Set down the material below word for word, starting with the line that contains "Point to arrowhead" and going on through the end of the material.

# Source material
+ + + + + + +
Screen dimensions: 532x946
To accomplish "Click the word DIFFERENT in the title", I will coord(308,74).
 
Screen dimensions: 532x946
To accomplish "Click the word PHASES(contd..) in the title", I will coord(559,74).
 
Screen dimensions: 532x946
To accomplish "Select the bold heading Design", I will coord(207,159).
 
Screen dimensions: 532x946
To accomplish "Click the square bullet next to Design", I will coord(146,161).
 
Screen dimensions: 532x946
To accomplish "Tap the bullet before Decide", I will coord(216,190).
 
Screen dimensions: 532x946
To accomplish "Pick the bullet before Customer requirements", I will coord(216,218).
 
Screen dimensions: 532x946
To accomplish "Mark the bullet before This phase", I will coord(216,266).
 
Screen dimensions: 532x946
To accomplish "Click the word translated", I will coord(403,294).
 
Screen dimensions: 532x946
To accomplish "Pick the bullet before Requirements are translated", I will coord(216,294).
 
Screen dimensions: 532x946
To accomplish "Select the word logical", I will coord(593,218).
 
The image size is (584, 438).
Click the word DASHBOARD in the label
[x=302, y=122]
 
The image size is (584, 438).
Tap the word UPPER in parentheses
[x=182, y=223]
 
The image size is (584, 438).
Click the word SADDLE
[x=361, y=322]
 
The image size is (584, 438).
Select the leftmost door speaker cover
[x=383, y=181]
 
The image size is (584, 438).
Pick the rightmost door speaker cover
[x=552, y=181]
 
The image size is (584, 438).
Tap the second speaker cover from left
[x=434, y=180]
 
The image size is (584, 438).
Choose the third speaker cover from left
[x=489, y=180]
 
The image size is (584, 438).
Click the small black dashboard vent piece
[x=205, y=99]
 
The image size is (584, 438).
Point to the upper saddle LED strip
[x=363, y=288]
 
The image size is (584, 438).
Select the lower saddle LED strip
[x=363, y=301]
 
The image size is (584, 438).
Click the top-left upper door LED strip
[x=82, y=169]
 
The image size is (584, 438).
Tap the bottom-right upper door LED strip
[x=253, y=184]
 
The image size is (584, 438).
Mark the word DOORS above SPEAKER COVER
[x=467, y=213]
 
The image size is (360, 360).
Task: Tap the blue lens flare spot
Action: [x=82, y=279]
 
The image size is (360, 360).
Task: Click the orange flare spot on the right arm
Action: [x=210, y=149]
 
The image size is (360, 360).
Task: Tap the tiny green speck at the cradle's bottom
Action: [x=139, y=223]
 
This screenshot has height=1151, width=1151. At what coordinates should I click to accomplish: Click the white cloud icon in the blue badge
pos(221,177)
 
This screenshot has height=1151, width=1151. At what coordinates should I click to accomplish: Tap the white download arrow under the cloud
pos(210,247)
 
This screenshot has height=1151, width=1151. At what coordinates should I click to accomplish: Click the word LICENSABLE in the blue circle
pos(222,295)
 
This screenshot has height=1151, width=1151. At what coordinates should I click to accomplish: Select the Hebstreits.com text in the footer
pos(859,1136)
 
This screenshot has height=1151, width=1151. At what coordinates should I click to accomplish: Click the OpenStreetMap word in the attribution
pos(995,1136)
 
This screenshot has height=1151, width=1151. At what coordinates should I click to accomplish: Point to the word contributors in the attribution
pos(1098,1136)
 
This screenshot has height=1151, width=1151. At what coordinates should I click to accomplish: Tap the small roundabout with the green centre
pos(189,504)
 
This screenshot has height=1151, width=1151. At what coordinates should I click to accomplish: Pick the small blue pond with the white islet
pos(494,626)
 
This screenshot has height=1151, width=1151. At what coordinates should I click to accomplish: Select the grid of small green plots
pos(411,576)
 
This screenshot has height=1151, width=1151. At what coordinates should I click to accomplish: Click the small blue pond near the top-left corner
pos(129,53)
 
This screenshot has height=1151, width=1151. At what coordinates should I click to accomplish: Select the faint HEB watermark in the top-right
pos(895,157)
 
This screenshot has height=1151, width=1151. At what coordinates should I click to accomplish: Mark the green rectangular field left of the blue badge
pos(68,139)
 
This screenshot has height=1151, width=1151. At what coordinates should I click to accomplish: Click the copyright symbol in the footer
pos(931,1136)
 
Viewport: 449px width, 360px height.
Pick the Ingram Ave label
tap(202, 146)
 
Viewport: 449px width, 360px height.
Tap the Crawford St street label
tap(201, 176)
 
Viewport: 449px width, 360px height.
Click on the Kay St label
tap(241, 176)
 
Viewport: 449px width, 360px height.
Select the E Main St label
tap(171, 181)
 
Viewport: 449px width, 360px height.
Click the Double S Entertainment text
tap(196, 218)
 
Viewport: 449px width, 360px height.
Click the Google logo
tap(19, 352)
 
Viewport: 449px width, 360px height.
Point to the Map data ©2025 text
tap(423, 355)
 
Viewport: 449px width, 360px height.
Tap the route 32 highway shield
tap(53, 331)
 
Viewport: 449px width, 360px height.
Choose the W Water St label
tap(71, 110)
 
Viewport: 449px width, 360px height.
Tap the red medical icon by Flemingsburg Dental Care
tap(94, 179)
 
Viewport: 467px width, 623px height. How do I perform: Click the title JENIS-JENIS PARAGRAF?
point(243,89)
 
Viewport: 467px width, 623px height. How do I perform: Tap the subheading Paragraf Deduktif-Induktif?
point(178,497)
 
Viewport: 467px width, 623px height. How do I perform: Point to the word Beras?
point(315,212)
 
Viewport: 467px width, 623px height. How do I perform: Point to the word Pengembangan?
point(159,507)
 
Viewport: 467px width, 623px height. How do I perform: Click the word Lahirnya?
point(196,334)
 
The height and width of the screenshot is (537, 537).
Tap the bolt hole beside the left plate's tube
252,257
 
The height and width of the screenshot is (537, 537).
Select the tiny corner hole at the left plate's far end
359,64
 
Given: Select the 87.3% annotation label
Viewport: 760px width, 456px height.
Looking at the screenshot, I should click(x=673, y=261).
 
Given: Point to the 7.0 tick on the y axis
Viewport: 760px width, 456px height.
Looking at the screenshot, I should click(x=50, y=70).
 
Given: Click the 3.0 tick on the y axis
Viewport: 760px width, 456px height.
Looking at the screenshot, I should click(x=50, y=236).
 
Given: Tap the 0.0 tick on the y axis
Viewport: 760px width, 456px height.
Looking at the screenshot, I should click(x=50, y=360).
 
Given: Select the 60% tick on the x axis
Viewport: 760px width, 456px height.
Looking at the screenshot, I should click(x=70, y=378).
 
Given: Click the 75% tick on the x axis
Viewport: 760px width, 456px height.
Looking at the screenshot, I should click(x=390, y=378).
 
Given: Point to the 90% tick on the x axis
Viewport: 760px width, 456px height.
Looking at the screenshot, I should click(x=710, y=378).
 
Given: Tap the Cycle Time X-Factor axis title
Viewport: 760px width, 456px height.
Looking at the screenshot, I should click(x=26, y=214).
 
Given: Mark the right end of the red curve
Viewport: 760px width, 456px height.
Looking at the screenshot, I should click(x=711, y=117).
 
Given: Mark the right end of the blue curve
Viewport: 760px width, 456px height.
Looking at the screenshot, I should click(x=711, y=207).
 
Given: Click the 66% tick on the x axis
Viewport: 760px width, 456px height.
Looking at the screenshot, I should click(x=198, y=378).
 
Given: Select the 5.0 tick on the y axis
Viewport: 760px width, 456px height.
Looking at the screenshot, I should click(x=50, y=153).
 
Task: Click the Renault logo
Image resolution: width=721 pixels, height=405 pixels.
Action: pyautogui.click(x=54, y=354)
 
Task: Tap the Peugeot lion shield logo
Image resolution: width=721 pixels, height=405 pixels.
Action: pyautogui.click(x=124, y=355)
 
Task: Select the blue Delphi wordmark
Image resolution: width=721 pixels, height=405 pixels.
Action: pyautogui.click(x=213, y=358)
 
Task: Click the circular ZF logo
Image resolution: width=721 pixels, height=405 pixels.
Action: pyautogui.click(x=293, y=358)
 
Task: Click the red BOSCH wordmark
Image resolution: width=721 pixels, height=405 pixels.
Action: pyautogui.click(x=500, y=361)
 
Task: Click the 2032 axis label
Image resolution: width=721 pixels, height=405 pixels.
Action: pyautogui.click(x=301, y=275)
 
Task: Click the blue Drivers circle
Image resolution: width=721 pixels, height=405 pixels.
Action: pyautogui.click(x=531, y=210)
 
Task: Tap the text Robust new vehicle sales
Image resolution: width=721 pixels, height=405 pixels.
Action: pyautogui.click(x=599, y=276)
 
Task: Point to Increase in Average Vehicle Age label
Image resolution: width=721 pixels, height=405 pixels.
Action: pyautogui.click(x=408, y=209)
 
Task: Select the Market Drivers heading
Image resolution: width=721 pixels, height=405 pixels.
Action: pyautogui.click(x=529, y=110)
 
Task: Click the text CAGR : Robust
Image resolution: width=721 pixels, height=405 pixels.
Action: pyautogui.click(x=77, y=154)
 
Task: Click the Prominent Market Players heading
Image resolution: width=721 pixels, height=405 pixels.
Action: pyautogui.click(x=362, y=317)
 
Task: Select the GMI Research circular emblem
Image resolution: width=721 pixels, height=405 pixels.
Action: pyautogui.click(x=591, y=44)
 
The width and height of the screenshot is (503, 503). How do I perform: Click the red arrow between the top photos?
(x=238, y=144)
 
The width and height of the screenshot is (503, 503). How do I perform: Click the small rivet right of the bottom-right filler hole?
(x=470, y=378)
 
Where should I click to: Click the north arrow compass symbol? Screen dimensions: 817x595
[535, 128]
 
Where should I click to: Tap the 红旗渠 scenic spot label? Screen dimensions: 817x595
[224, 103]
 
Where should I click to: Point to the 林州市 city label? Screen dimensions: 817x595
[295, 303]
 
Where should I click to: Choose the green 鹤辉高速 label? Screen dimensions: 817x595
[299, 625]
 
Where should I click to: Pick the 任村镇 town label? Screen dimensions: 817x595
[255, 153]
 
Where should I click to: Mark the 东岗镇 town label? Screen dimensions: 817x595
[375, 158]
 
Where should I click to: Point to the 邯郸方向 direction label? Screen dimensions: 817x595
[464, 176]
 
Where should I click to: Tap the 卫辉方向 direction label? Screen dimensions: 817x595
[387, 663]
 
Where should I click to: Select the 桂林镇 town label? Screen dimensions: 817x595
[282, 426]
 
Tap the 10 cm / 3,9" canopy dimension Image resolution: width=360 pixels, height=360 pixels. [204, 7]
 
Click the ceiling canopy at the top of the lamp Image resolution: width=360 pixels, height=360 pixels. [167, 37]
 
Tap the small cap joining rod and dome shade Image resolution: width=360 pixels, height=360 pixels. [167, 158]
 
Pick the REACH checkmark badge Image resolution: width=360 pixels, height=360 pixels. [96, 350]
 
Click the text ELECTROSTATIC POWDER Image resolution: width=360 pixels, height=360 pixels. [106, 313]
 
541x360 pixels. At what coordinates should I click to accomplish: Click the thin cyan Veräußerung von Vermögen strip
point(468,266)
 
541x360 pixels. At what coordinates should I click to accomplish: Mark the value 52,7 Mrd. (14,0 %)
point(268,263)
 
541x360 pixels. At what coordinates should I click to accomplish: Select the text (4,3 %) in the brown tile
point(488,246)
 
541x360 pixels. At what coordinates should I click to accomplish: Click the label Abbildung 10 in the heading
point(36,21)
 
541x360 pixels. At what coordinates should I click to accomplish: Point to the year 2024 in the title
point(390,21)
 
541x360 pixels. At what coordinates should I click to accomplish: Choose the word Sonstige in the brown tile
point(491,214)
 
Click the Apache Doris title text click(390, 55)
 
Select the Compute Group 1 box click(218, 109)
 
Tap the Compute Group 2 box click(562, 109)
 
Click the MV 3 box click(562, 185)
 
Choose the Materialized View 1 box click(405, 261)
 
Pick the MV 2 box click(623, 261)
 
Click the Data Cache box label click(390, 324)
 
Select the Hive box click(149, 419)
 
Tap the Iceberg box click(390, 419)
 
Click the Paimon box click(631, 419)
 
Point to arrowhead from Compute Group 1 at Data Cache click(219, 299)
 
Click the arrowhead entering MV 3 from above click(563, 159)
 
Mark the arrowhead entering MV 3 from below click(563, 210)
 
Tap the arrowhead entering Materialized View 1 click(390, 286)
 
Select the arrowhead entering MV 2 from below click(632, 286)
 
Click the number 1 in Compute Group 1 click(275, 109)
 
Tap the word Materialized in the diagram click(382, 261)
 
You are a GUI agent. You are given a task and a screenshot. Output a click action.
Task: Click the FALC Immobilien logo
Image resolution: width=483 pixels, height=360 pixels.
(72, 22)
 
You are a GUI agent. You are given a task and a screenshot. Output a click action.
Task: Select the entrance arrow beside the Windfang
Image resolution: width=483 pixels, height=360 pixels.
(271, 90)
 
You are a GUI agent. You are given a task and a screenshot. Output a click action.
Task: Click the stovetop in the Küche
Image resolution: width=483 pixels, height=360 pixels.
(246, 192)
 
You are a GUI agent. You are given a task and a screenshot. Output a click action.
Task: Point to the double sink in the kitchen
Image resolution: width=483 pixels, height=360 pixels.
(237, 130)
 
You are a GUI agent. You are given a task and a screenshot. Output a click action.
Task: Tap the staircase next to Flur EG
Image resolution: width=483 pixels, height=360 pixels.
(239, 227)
+ + + + + + +
# The result
Point to arrowhead from Compute Group 1 at Data Cache click(219, 299)
 
Click the arrowhead entering MV 3 from above click(563, 159)
 
Mark the arrowhead entering MV 3 from below click(563, 210)
 
Tap the arrowhead entering Materialized View 1 click(390, 286)
 
Select the arrowhead entering MV 2 from below click(632, 286)
 
Click the number 1 in Compute Group 1 click(275, 109)
 
Tap the word Materialized in the diagram click(382, 261)
 
You are a GUI agent. You are given a task and a screenshot. Output a click action.
Task: Click the FALC Immobilien logo
Image resolution: width=483 pixels, height=360 pixels.
(72, 22)
 
You are a GUI agent. You are given a task and a screenshot. Output a click action.
Task: Select the entrance arrow beside the Windfang
Image resolution: width=483 pixels, height=360 pixels.
(271, 90)
 
You are a GUI agent. You are given a task and a screenshot. Output a click action.
Task: Click the stovetop in the Küche
Image resolution: width=483 pixels, height=360 pixels.
(246, 192)
 
You are a GUI agent. You are given a task and a screenshot. Output a click action.
Task: Point to the double sink in the kitchen
Image resolution: width=483 pixels, height=360 pixels.
(237, 130)
 
You are a GUI agent. You are given a task and a screenshot. Output a click action.
Task: Tap the staircase next to Flur EG
Image resolution: width=483 pixels, height=360 pixels.
(239, 227)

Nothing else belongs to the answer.